▸ **ZIEL A**: Warum verweist Ben Zimmer laut dem Auszug über das Wort „Phablet“ auf den Tweet von Sloan Bowman?
▸ **ZIEL B**: Gib bitte aus dem Auszug über das Wort „Phablet“ den Wortlaut zwischen „Phone + Tablett.“ und „Mitte 2010 verwendet.“ aus, beide eingeschlossen.

Phone + Tablett ≠ Phablet (Bildnachweise siehe unten)

Phone + Tablett. Phablet? (Bildnachweise siehe unten)

Mit dem Ursprung des Wortes (im Englischen) hat sich der amerikanische Linguist und Lexikograph Ben Zimmer freundlicherweise bereits kürzlich beschäftigt. Er verweist auf einen Tweet eines Sloan Bowman (@sloanb) aus dem September 2009 als erste dokumentierte Verwendung; in der daraus entstehenden Kommunikation folgt auch gleich die Erklärung: „phablet = Phone/Tablet“. Es ist aber auch möglich, dass mehrere Menschen unabhängig voneinander innerhalb kurzer Zeit auf diesen Gedanken gekommen sind. In der englischsprachigen (Technik-)Presse wird das Wort dann ab Mitte 2010 verwendet.

▸ **BEREITGESTELLTES MATERIAL**:

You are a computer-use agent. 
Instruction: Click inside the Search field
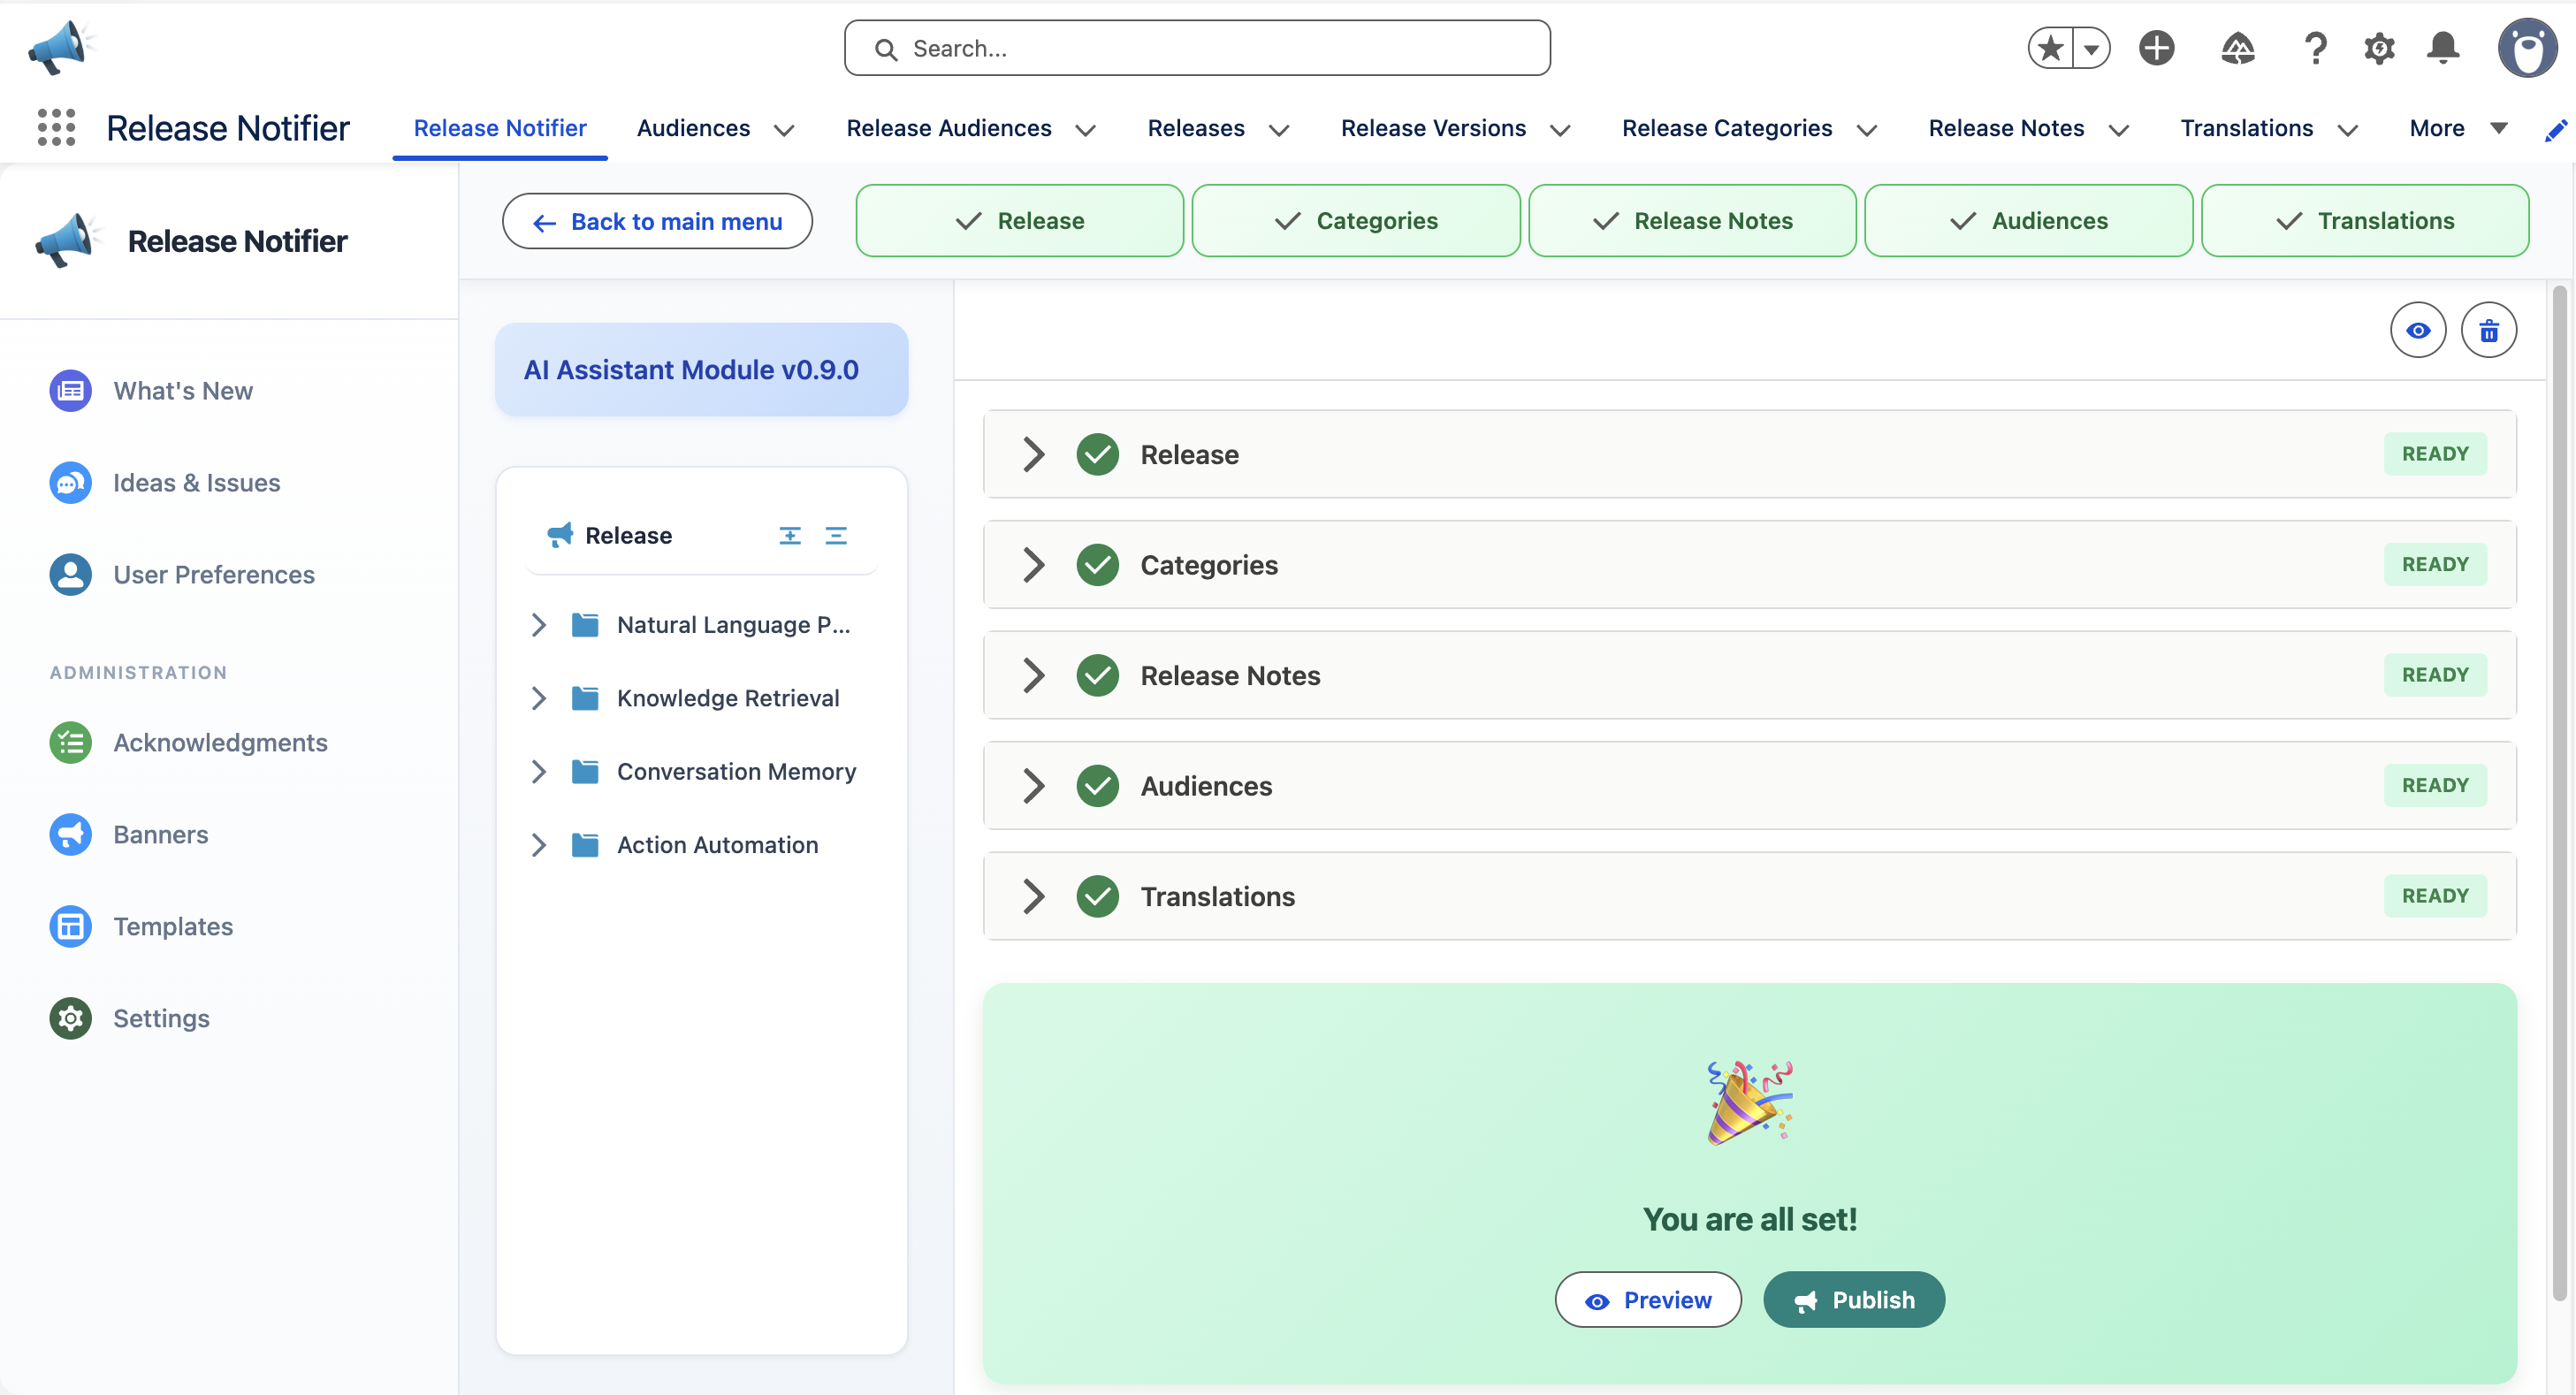1197,47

▸ **LÖSUNG A**: Der Tweet von Sloan Bowman aus dem September 2009 ist die erste dokumentierte Verwendung des Wortes.

▸ **LÖSUNG B**:
Phone + Tablett. Phablet? (Bildnachweise siehe unten)

Mit dem Ursprung des Wortes (im Englischen) hat sich der amerikanische Linguist und Lexikograph Ben Zimmer freundlicherweise bereits kürzlich beschäftigt. Er verweist auf einen Tweet eines Sloan Bowman (@sloanb) aus dem September 2009 als erste dokumentierte Verwendung; in der daraus entstehenden Kommunikation folgt auch gleich die Erklärung: „phablet = Phone/Tablet“. Es ist aber auch möglich, dass mehrere Menschen unabhängig voneinander innerhalb kurzer Zeit auf diesen Gedanken gekommen sind. In der englischsprachigen (Technik-)Presse wird das Wort dann ab Mitte 2010 verwendet.